Still, even by Labour’s usual standards, the energy profits levy (EPL) on North Sea oil and gas is a corker. What’s the point of a tax that’s doomed to raise pretty much no money at all? Worse, one whose very existence hammers jobs and investment, so also cutting personal and corporation tax receipts too?
As Brian Gilvary, the Ineos Energy chairman, wrote in The Times this week: “The EPL, introduced in response to a temporary post-Covid oil price spike, is now undermining the revenue it was meant to raise.” Sure, he is talking his book.

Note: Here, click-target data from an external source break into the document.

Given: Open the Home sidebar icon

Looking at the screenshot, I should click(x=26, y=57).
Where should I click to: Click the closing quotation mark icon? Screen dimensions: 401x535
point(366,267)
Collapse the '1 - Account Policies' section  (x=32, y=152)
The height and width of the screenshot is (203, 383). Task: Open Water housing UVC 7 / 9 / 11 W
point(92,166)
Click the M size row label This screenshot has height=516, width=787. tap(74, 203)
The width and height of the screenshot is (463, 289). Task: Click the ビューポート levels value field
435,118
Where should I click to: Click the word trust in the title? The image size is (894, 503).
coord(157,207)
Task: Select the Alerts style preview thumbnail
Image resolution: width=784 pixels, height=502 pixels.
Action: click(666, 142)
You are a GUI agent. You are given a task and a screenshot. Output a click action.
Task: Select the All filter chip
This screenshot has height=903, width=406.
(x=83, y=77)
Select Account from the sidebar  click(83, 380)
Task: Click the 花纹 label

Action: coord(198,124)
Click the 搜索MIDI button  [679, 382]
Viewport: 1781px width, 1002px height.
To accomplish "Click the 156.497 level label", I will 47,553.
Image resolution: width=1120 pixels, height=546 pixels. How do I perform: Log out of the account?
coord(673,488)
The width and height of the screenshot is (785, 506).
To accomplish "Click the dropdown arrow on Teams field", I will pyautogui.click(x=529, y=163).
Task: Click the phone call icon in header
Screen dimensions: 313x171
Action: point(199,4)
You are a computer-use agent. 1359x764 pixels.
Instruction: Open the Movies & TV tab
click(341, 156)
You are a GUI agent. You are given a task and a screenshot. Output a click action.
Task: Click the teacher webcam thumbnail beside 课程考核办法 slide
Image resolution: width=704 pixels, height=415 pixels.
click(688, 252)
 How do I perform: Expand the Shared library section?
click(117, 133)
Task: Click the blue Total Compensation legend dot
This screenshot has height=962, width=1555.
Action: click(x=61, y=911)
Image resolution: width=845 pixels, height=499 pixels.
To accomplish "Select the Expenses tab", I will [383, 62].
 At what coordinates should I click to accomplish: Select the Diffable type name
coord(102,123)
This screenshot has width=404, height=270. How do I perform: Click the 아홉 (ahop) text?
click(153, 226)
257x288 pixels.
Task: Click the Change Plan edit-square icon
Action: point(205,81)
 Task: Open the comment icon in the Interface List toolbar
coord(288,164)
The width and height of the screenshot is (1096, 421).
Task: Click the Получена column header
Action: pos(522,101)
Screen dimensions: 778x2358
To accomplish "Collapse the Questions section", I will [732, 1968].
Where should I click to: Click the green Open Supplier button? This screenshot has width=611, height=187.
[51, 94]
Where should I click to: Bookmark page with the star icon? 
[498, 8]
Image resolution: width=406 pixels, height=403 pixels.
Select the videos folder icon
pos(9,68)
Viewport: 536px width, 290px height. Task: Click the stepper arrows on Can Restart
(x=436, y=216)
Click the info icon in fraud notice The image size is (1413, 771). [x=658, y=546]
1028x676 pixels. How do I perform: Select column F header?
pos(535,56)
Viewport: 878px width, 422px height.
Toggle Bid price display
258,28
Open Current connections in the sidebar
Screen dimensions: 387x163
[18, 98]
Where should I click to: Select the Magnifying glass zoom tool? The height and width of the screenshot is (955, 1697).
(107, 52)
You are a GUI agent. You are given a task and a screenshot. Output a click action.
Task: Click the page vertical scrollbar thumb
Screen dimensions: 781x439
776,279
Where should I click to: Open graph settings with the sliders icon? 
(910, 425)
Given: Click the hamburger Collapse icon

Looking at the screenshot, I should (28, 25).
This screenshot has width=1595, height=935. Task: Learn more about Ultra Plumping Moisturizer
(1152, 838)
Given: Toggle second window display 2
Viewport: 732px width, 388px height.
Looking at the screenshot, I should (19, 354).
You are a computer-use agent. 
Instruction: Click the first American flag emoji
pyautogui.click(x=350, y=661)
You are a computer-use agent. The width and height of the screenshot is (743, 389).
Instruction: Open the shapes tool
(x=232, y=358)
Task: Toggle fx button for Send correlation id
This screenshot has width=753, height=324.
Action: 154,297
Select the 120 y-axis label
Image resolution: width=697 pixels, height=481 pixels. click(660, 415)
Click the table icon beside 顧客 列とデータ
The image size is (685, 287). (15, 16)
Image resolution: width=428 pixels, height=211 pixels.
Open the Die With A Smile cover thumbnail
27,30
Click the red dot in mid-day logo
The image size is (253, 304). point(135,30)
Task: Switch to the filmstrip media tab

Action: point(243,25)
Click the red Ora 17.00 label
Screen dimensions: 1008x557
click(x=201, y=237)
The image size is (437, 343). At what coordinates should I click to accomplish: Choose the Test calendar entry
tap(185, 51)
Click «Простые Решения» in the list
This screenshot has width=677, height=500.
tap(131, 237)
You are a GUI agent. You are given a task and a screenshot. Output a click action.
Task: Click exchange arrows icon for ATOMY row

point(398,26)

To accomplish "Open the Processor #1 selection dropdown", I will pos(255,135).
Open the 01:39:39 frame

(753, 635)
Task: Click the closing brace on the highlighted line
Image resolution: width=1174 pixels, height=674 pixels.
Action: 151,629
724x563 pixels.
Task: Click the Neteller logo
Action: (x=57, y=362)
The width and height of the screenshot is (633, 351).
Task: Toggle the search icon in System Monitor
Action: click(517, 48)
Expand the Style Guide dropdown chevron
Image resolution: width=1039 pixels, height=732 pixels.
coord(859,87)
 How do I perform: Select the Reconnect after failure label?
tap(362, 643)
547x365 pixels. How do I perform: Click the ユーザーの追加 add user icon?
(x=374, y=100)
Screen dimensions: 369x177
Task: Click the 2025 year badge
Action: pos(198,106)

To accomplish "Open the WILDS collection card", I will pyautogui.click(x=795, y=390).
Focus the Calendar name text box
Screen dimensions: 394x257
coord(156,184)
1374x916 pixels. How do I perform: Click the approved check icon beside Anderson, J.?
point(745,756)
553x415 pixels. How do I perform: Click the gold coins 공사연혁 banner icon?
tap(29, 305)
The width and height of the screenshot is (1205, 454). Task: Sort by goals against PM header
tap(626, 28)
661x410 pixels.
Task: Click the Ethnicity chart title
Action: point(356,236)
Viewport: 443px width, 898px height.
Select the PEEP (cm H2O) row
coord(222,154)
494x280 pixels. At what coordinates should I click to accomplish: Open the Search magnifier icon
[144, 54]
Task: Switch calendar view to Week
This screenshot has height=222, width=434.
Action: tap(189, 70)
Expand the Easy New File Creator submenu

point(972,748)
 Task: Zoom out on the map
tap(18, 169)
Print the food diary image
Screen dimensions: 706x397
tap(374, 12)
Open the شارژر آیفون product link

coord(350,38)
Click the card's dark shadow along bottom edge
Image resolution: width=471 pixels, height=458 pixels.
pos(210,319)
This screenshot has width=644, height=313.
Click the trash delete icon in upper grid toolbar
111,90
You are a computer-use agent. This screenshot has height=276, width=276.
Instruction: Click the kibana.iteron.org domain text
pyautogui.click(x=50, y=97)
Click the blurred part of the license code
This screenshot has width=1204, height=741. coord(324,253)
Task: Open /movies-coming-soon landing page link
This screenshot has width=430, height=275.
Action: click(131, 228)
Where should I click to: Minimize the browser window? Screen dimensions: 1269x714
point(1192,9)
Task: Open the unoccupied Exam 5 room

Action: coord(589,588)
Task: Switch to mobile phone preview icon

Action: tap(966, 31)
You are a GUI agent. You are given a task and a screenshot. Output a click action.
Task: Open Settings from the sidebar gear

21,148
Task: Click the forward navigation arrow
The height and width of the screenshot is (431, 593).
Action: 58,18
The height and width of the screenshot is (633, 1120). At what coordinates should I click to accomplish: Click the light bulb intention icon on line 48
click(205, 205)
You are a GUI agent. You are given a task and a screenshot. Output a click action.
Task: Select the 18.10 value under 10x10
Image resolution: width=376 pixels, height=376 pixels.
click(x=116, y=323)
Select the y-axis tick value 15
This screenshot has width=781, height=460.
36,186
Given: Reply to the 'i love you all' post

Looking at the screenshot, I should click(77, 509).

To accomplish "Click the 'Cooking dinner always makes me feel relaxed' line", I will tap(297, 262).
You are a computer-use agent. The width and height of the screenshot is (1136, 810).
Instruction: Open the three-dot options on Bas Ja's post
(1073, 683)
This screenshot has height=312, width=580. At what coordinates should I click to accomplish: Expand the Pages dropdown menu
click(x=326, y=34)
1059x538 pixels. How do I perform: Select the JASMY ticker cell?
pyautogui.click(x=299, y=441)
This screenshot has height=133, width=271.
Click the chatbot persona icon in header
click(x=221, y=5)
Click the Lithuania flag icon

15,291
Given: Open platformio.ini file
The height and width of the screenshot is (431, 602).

But he’s right.
The levy, brought in under the Tories in 2022 and extended under Labour, has resulted in North Sea groups paying a headline tax rate of 78 per cent. Designed as a windfall tax, it’s produced ever-declining sums to the taxpayer. First, because oil and gas prices have dropped since the jump that followed Russia’s assault on Ukraine. Second, because, in response to the levy, companies have cut jobs and investment.
The Aberdeen & Grampian Chamber of Commerce is the latest to make that point, noting the levy “has been blamed for thousands of redundancies, including 700 at Harbour Energy” and 800-plus at the big infrastructure hubs at Grangemouth and Mossmorran.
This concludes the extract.